Einer, der immer wieder mit krassen Verbalattacken Richtung westlicher Welt auffällt, ist der türkische Mafiaboss Sedat Peker. Peker ist Erdogan-Unterstützer, zeigt sich auf Fotos immer wieder mit dem Präsidenten. Er ist Mitglied der rechtsextremen Grauen Wölfe – und gilt als "Kopf der türkischen Unterwelt".

Im Streit um Auftrittsverbote für türkische Politiker sendete er eine Videobotschaft an die europäischen Regierungen.

"Viele EU Länder verbieten das Auftreten unserer Politiker und Regierungsmitglieder auf den Veranstaltungen von den Türken im Ausland. Wir müssen traurig und wütend zusehen, wie sie auf dem ersten Blick die Politiker, aber auf dem zweiten Blick unser Land und unser Volk erniedrigen", beginnt Peker harmlos.

Dann wird sein Ton rauer: "Unsere Generation, die mit dem Motto 'Wer im Leben keine Angst hat, fürchtet auch nicht den Tod' aufwächst, wird eindrucksvoll unter Beweis stellen, wie wir in jedem Punkt Europas weit schlimmere Taten als bei den Gezi-Protesten verursachen. Das werden sie sehen, wenn es soweit ist."

Peker spricht für viele Ultranationalisten in der Türkei. Es ist eine Wählergruppe, die auch Erdogan zunehmend ins Visier nimmt.

Türkei-Experte Barkey sagt: "Erdogan versucht sich, eine neue Unterstützerbasis aufzubauen, die nationalistisch ist, frommer und ausländerfeindlich." Damit wolle der Präsident immun gegen die abwehrende Haltung werden, die er aus dem Westen gegen seine "neue Türkei" und seinen neuen Autoritarismus erwarte.

Den nationalistischen Kurs hat Erdogan spätestens im Juni 2015 eingeschlagen, als seine AKP die absolute Mehrheit im Parlament verlor. Seitdem kooperiert die Partei mehr oder weniger offen mit der nationalistischen MHP, versucht Kurden und Gülenisten als Feindbilder zu nutzen, um die Massen hinter Erdogan zu vereinen.

Auch Europa wird jetzt zum Feindbild. Es ist eine paradoxe Entwicklung.
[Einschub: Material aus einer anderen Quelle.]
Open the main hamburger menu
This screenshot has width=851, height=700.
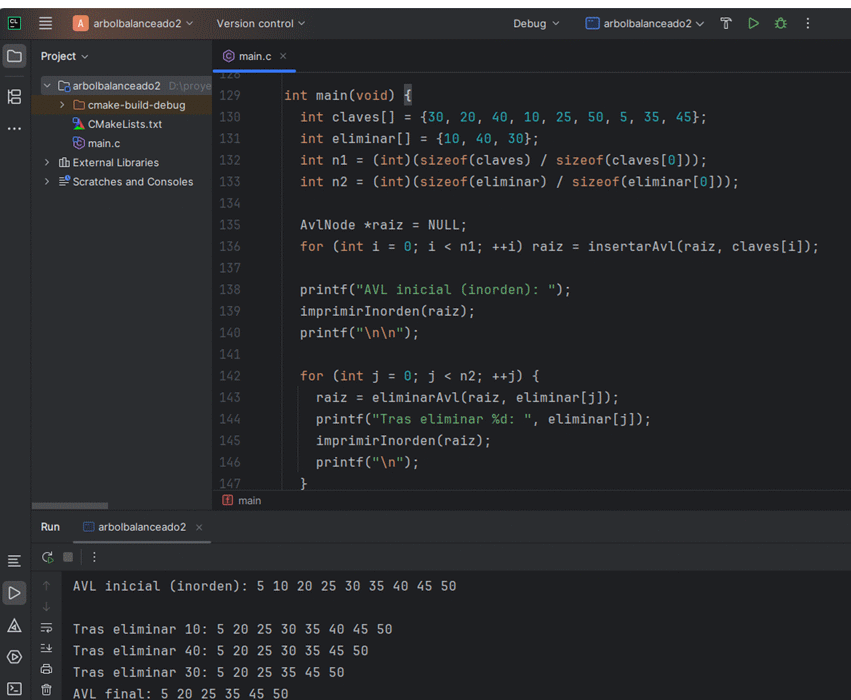[46, 23]
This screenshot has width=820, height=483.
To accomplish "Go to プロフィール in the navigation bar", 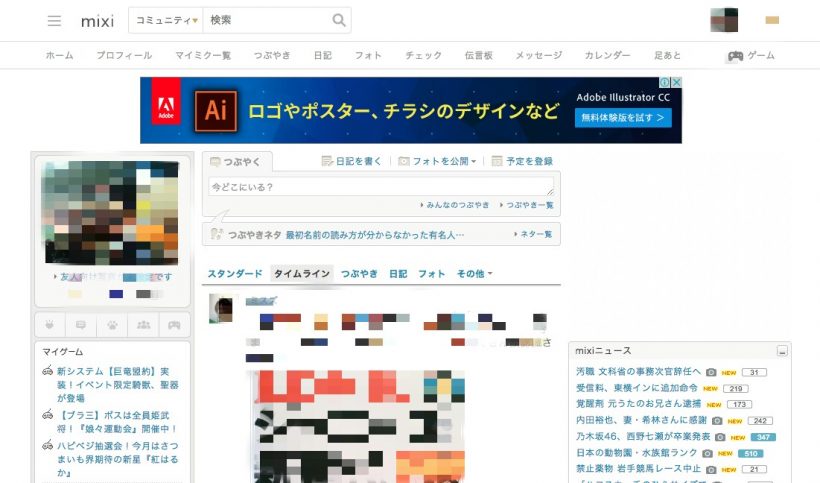I will [124, 56].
Denn Zahlen zeigen: Die meisten Türken denken noch immer positiv über die europäische Gemeinschaft.

Nach einer neuen Umfrage wollen immer noch drei von vier Türken in die EU.

Trotz der dauernden Versuche, die Stimmung anzuheizen, glaubt nur einer von vier Türken, dass Europa eine Gefahr für ihr Land darstelle. Zum Vergleich: 66,5 Prozent der Türken sehen in den USA eine Gefahr.

Aber: An einen EU-Beitritt glauben gleichzeitig nur noch 36 Prozent der Türken.

Für Erdogan ist die Kombination aus einer Pro-Europa-Stimmung und der derzeit aussichtslosen Lage bei den Beitrittsverhandlungen problematisch. Seit rund 15 Jahren wartet die Türkei darauf, endlich in die Staatengemeinschaft aufgenommen zu werden. Und selten schien es so unwahrscheinlich wie heute.

Dass die Stimmung kippt, scheint daher unausweichlich. In welche Richtung, das ist die Frage: Gegen Europa oder gegen Erdogan?

Ein Faktor bei dieser Frage könnte auch die Bundeskanzlerin sein, glaubt Experte Barkey. Denn Merkel habe Erdogan bisweilen den Eindruck vermittelt, er könne "Europa herumschubsen". Bei vielen Türken kommt dieses Zurschaustellen von Stärke an.

“Europa anzugreifen, war für ihn eine Freikarte. Er hat nie einen Preis bezahlt", sagt Barkey.

Ob Erdogans "neue Türkei" Realität wird, könnte auch daran hängen, ob die Europäer ihr Appeasement, ihre Beschwichtigungspolitik, aufgeben.